Narrator: In 2006, more than 200 people were sickened, and at least three people died, after eating spinach contaminated with the E.coli bacteria. The deadly outbreak was traced to a San Benito County, California farm and the source has since been determined to be from either cattle or wildlife. To prevent future outbreaks in food crops, growers and processors are working with University of California scientists to study the biology, ecology and possible sources of E.coli in agricultural systems.

Royce Larsen: We’re now going to take a look at livestock, wildlife and movement of E.coli. We want to know what the sources are, what the potentials are, what the risks are with them and then, if they are a source, how does it move?

Narrator: Larsen is one of several university advisors collaborating with the United States Department of Agriculture on a four-year, 1.7 million dollar research initiative. Robert Mandrell, of the USDA’s Agricultural Research Service, is co-leader of the project.

Robert Mandrell: Each of the team members has expertise very appropriate to this work.

Our laboratory, for example, is going to be intensively involved in testing the samples, isolation of pathogens if they’re there and they’re also fingerprinting those pathogens by a variety of techniques and one relatively new technique, creating the database of strains and fingerprints. Knowledge is going to be important because there may be things that aren’t as much of a risk as we think they are – there may be others that have been undiscovered that are more of a risk than we know and that’s what these kinds of science studies are – research studies are about – to get some information.

Narrator: That’s just what Trevor Suslow, a UC Davis-based postharvest specialist has been doing. For years, Suslow has been working with local farm advisors on E.coli-related projects, including the sampling of lettuce plants in California’s Salinas Valley – the source of previous E.coli outbreaks.

Trevor Suslow : What we try and do is really take a system approach to the kind of risk and also the types of control measures or prevention practices that you would have to have to go as far as you can to assure safe food supply. We initiated a three-year study looking at a little over twenty different on-farm reservoirs up and down the Salinas Valley and then really characterizing them for the kinds of microbial water quality indicators and then suggest both sampling methodology and sampling frequency and how that related to pathogen levels.
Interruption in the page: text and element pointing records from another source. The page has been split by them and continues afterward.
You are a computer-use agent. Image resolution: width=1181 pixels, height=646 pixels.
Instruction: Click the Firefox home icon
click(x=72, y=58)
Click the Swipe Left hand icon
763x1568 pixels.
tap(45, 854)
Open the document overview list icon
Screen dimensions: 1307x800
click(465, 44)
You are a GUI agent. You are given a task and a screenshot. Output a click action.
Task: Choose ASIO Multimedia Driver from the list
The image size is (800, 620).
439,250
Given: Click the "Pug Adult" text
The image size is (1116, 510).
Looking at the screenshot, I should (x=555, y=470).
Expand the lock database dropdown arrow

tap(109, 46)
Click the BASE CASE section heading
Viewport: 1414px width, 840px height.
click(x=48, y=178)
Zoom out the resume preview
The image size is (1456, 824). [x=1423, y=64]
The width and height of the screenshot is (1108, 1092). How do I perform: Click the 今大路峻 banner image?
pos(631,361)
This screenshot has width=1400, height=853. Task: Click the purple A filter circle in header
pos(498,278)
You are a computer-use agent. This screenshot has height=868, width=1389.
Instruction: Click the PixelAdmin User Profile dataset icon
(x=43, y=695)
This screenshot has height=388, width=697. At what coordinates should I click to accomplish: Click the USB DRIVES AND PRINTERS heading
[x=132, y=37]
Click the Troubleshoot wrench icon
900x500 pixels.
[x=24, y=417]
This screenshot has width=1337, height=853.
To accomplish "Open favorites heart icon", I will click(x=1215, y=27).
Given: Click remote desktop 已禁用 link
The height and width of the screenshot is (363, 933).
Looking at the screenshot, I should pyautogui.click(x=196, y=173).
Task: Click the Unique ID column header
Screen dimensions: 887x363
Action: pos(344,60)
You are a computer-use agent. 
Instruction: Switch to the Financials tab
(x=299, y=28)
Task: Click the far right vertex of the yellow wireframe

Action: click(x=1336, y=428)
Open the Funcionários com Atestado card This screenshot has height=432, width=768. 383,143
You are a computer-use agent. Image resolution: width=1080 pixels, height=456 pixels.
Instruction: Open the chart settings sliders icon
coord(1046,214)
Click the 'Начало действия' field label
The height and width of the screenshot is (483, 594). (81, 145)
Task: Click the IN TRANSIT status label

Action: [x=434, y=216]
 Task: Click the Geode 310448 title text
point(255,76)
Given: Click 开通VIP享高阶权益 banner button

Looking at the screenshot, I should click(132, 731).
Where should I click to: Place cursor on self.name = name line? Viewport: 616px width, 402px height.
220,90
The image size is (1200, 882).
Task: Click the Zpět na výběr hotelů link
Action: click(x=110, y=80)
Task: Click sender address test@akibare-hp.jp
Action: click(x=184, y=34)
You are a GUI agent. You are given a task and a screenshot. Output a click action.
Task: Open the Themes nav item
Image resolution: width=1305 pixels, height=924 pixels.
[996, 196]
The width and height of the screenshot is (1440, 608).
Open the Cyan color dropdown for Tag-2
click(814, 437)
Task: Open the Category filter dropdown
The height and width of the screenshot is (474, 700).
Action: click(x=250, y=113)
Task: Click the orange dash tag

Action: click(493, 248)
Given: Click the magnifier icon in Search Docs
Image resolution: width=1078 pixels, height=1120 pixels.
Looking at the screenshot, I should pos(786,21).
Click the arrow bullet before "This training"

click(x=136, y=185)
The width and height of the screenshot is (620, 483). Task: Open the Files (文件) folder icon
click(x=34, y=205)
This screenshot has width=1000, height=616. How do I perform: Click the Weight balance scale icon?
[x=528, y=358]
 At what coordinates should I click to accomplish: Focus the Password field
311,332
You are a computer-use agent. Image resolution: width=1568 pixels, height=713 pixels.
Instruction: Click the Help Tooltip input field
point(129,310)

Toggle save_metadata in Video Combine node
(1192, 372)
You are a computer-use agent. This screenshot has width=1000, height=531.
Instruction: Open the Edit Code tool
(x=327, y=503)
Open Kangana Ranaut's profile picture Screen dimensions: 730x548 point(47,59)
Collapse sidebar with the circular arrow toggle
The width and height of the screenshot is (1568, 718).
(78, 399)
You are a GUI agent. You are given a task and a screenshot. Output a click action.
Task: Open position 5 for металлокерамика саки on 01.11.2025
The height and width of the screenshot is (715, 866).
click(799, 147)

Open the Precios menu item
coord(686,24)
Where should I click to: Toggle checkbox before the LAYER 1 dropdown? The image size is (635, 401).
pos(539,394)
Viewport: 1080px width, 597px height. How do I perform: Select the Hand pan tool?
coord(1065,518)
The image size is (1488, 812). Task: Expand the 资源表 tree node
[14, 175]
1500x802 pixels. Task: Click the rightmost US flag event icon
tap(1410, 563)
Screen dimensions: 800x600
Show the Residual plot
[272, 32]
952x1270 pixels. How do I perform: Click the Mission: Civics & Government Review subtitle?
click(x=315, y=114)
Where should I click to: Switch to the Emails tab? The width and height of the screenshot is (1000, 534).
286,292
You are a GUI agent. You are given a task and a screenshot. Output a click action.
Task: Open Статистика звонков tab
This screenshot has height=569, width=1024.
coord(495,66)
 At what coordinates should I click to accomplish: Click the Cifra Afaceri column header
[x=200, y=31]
In this case, in all of the three years of testing, we’ve not found detectable levels of pathogens in the waters.

Narrator: Meanwhile, plans for the four-year, USDA-funded study to trace the ecology and epidemiology of E.coli are underway.

Royce Larsen: Our first year is outreach, planning, meeting with the cattlemen and other groups to try to get things set up, get cooperators and producers to work with us; let them know what the issue is and then this coming winter is when we’ll actually start the sampling and we’ll be doing that for another three years and hopefully be able to get some answers. Ultimately, we want to make sure the food is safe for the public. So, we want to get some answers – what is really going on, so that we can give some really good, sound science, so that the food is safe, but so is the industry and people’s lives can continue and ranchers can continue and farming can continue. So, that’s what we’re after.

Narrator: As for consumers concerned about their risk of E.coli contamination from fresh produce, researchers emphasize that deadly outbreaks are rare.

Robert Mandrell: It’s an incredibly low percentage of the time that this would ever be a risk, so all you have to think about is how much produce you’re eating and you don’t have a problem. Having said that, the produce industry is more sensitive to this even than any of us probably, because they’re the ones who are really affected by it. So, they know that even if it’s a low probability event, another one – because of the media attention – really creates problems for everyone.

Narrator: In Monterey County, I’m Larissa Branin.